▶ **What is needed**
After finding "You are a computer-use" in the material below, output its line and every line after it through the last, exactly, but not the pictures.

»»

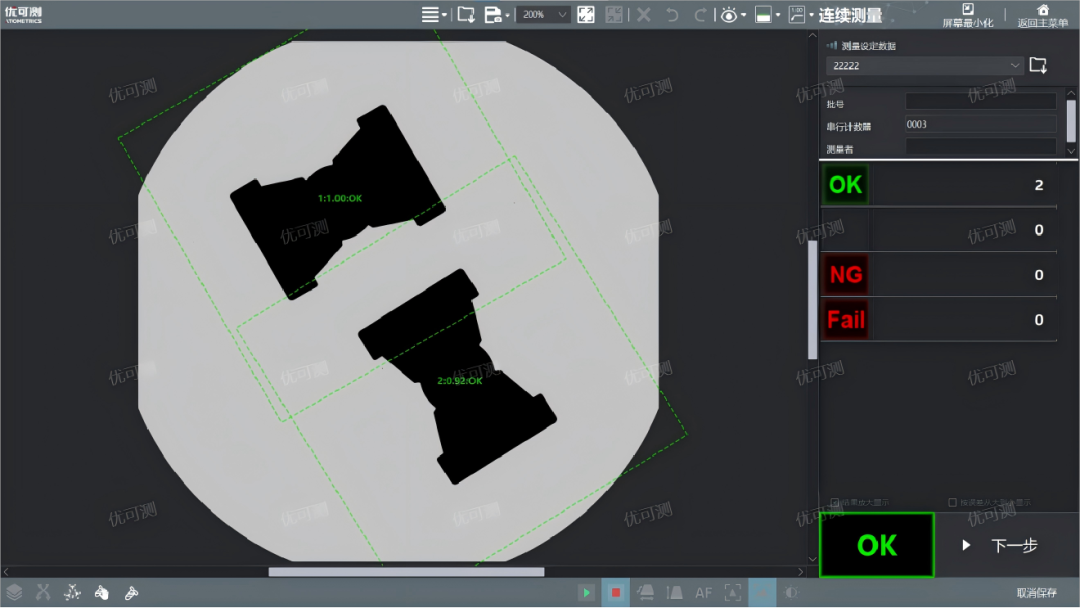
Task: Click the horizontal scrollbar under the image view
Action: (406, 572)
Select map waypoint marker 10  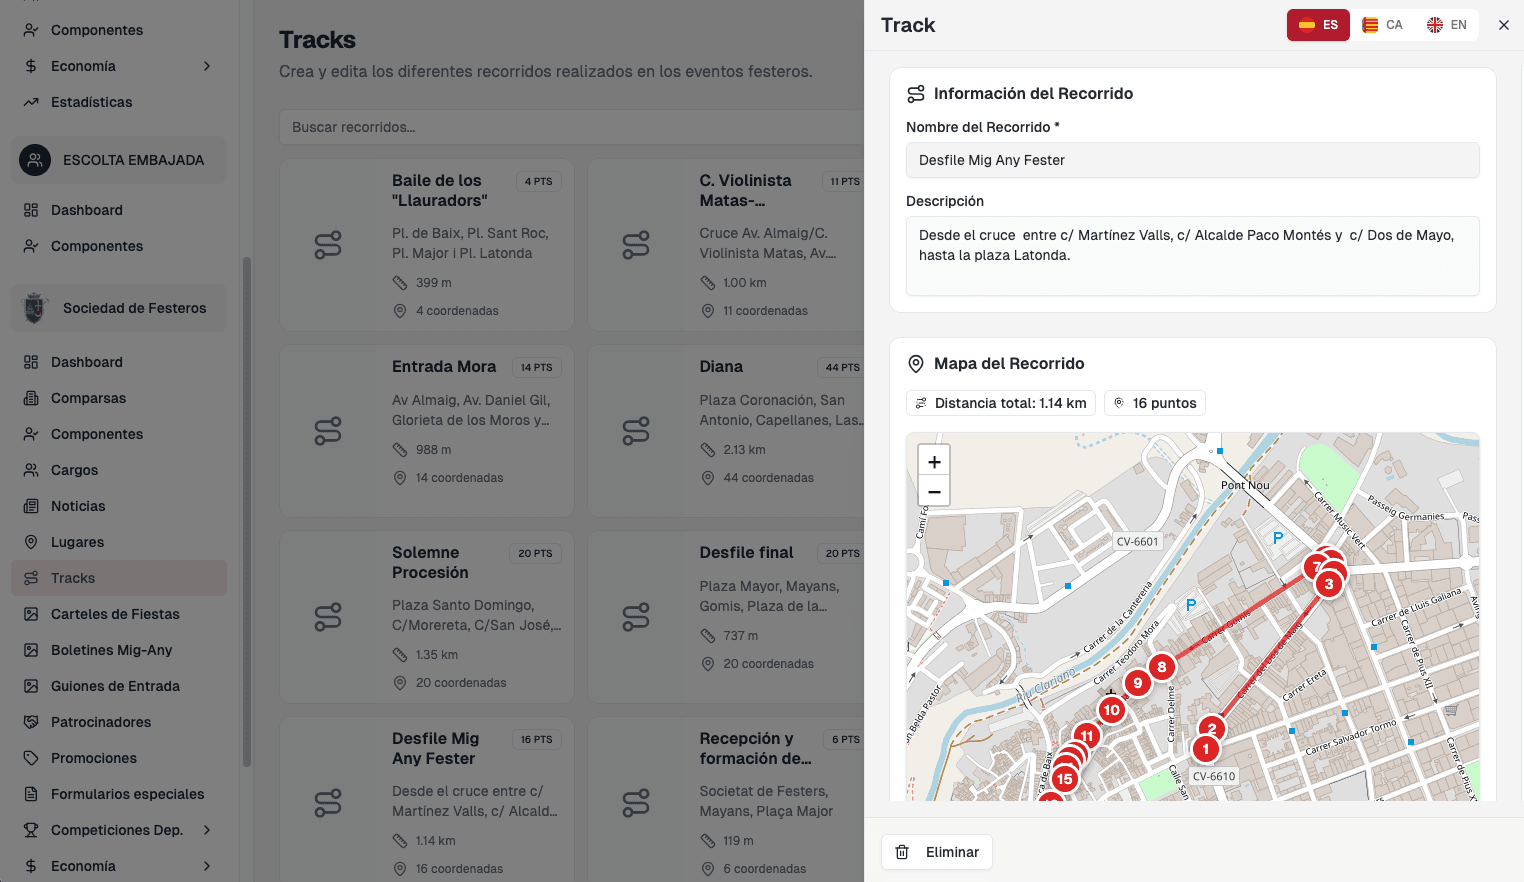[1111, 710]
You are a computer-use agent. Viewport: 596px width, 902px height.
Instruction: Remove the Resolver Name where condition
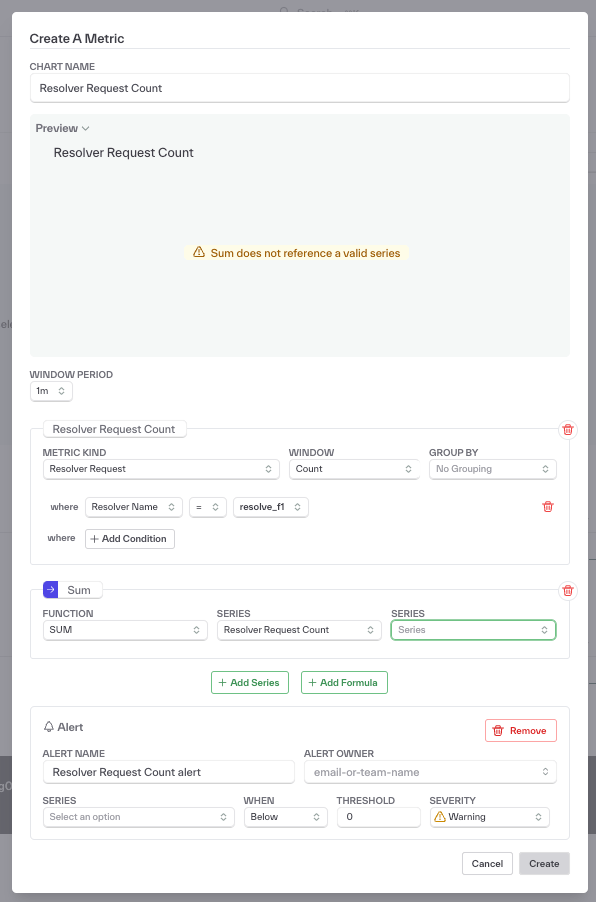(x=548, y=507)
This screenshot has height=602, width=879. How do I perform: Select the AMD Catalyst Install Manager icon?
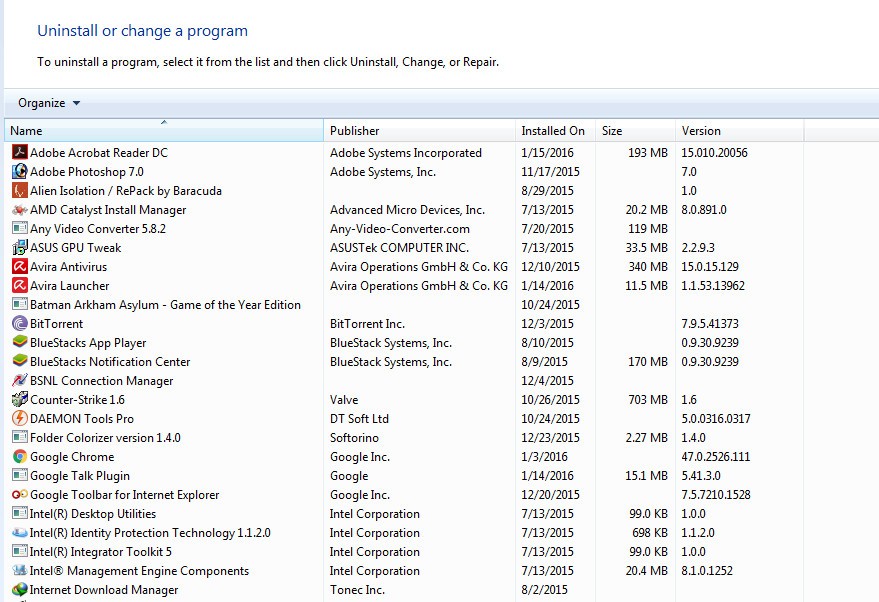click(x=20, y=210)
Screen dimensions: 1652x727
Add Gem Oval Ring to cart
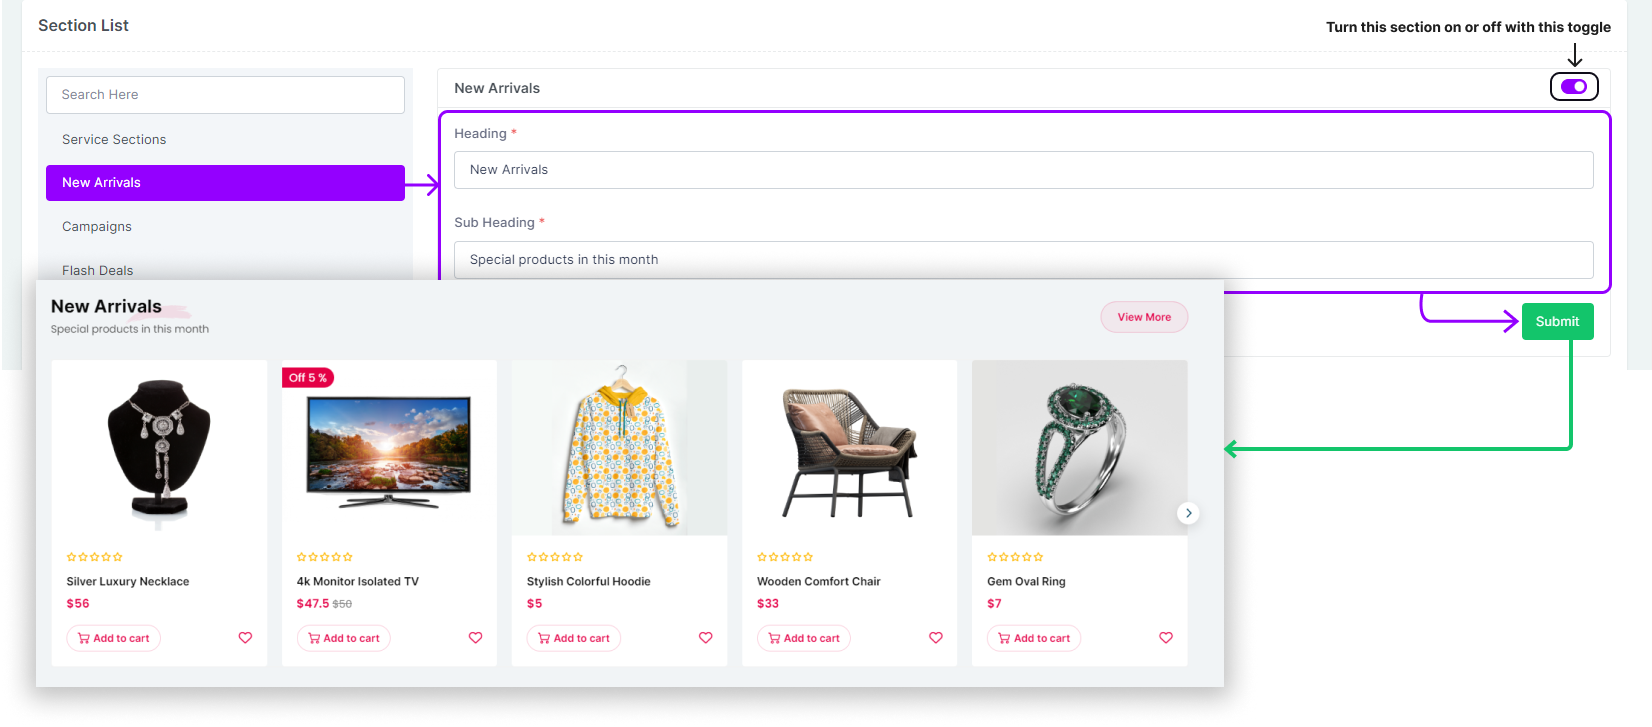(x=1034, y=638)
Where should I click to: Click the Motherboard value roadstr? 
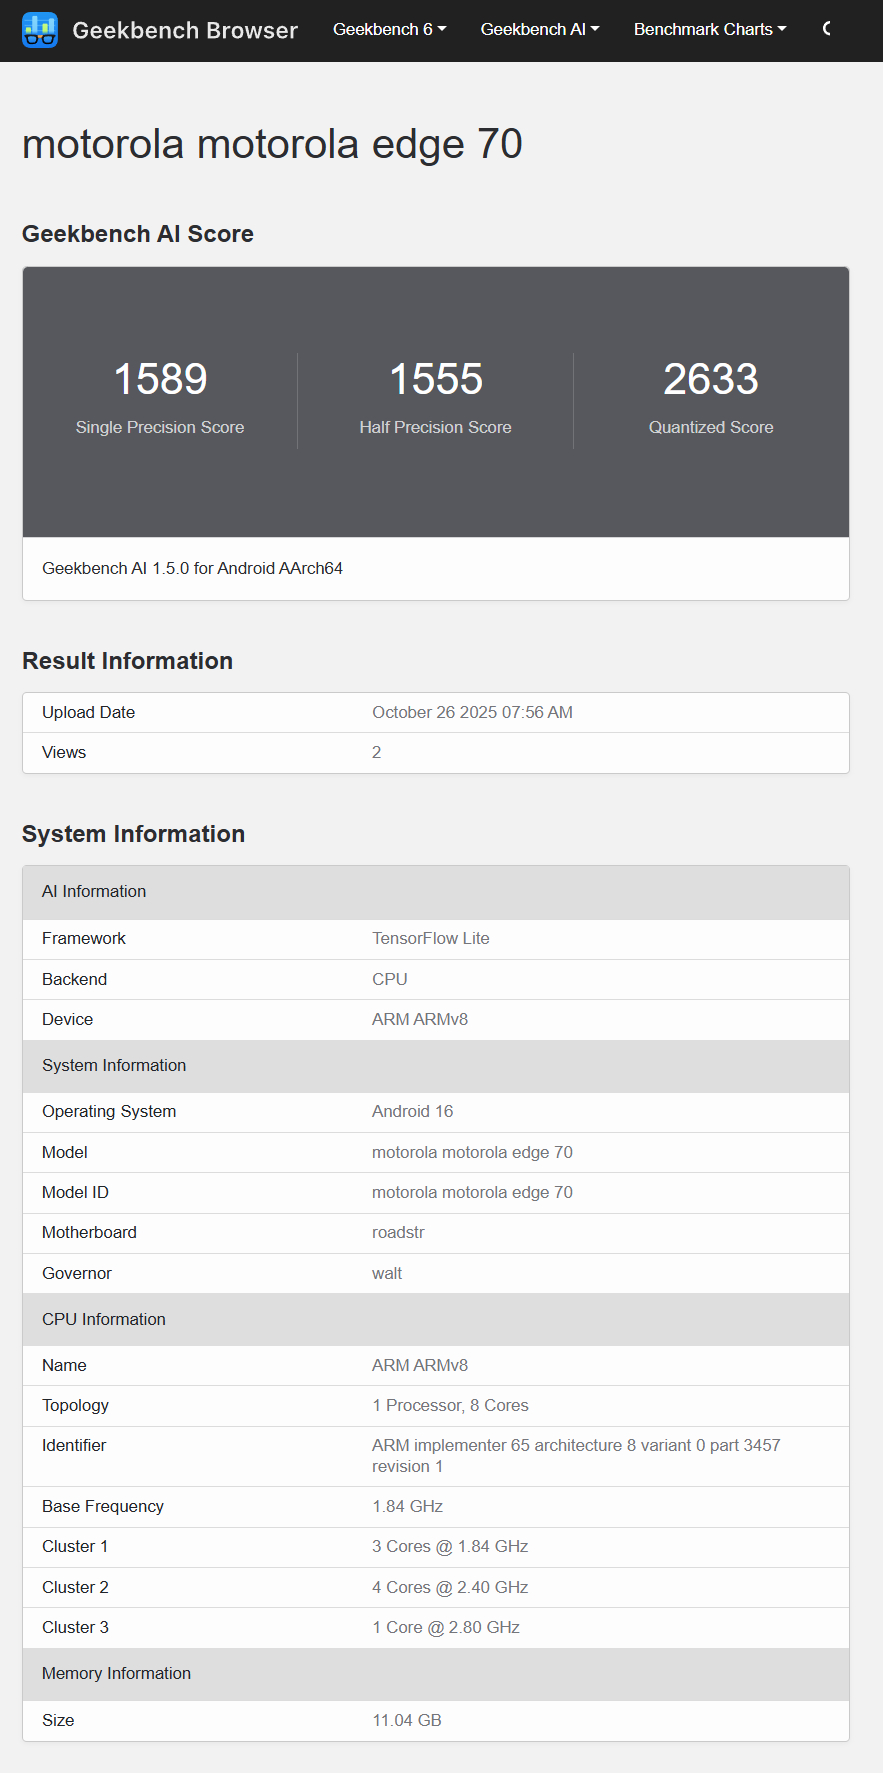click(x=398, y=1232)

««

▶ **Answer**
You are a computer-use agent. Viewport: 596px width, 902px height.
Instruction: Remove the Resolver Name where condition
(x=548, y=507)
This screenshot has height=602, width=879. How do I perform: Select the AMD Catalyst Install Manager icon?
click(x=20, y=210)
Screen dimensions: 1652x727
Add Gem Oval Ring to cart
(x=1034, y=638)
Where should I click to: Click the Motherboard value roadstr? 
click(x=398, y=1232)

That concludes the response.